Gerelateerde content

Samenvatting

Bij deze conclusie van A-G Wattel en de conclusie met nummer 23/02561, ECLI:NL:PHR:2024:293 hoort een gemeenschappelijk bijlage: ECLI:NL:PHR:2024:355.

De Ontvanger heeft stichting X (belanghebbende) medegedeeld dat een aan haar uit te betalen bedrag van € 1.678,66 is verrekend met een openstaande aanslag vpb 2012, openstaande kosten en verschuldigde invorderingsrente. Het bezwaar tegen de verrekening is door de Ontvanger kennelijk niet-ontvankelijk verklaard.

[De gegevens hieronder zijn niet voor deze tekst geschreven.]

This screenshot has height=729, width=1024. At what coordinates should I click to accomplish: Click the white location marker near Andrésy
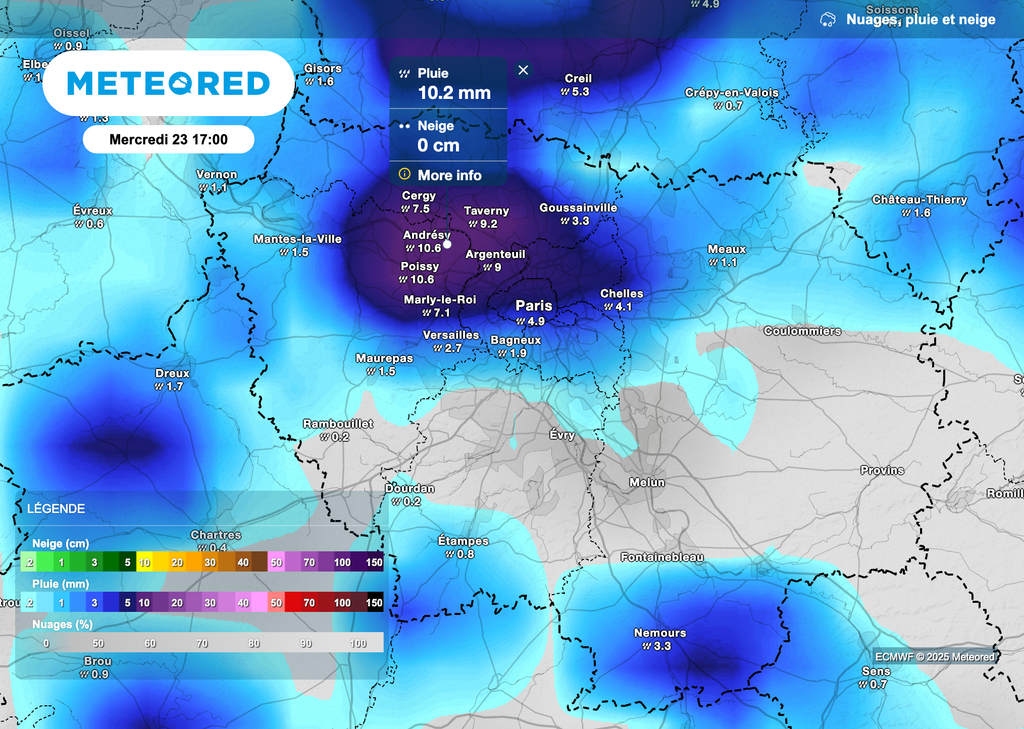[448, 243]
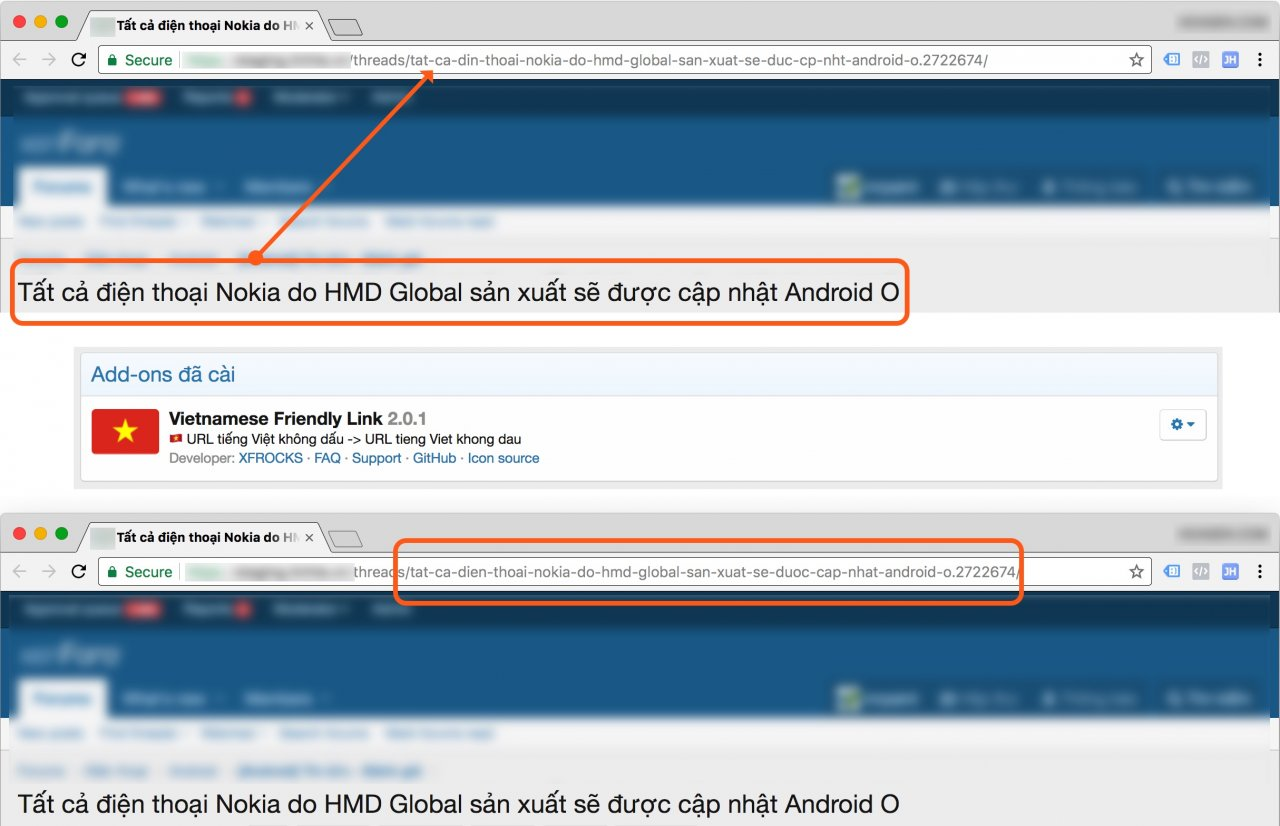
Task: Open the gear dropdown for Vietnamese Friendly Link
Action: 1182,424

Rechtbank Noord-Holland heeft het beroep van X ongegrond verklaard.

Hof Amsterdam heeft het hoger beroep niet-ontvankelijk verklaard, wegens niet (tijdig) betalen van griffierecht. X is daartegen in verzet gegaan, stellende dat zij de nota griffierecht niet heeft ontvangen.

Gelet op track & trace-gegevens van PostNL heeft het Hof het verzet ongegrond verklaard. Het beroep op verrekening van het verschuldigde griffierecht met vorderingen die X c.q. haar gemachtigde zou hebben in verband met toekenningen van vergoedingen voor proceskosten of immateriële schade heeft het Hof verworpen.

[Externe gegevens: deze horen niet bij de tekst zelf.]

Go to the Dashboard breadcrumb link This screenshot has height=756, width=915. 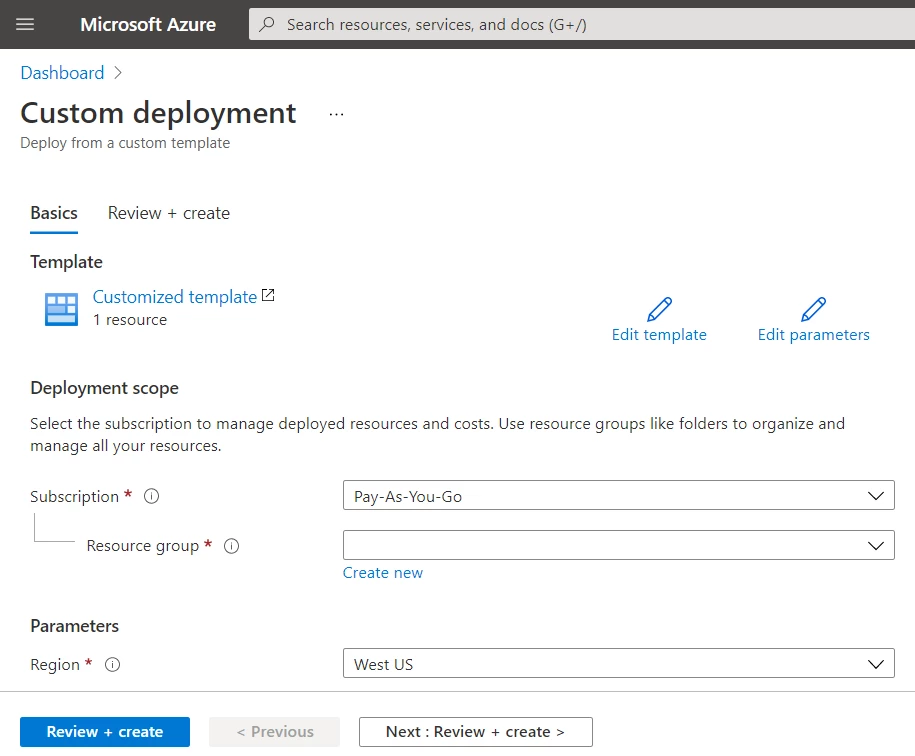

In cassatie bestrijdt X de juistheid van de gegevens op de track & trace-website van PostNL en stelt met name dat de daarop vermelde handtekening niet van de geadresseerde en/of de rechthebbende is.

Voorts meent X dat haar beroep op verrekening ten onrechte is afgewezen.

De A-G concludeert op basis van de bevindingen in de gemeenschappelijke bijlage dat er reden bestaat om te twijfelen aan de betrouwbaarheid van de ‘track & trace’-gegevens van PostNL ter zake van de bezorging van aangetekende post, maar dat het daarop gebaseerde bewijsvermoeden de feitenrechter voldoende ruimte biedt om serieuze rechtzoekenden te kunnen beschermen. Het probleem is ook niet zozeer de bewijsregel als wel de ondermaatse kwaliteit van de aangetekendepostbezorging, dat opgelost zal moeten worden door PostNL zelf of door de toezichthouder ACM en hoe dan ook in belang afneemt door toenemend gebruik van digitaal procederen.

In het geval van X heeft het Hof volgens de A-G de correcte (bewijs)maatstaf en bewijslastverdeling toegepast. Zijn feitelijke oordeel over (de geloofwaardigheid van) de stellingen over de (niet-)ontvangst van de nota griffierecht is geenszins onbegrijpelijk en voor het overige voorbehouden aan het Hof.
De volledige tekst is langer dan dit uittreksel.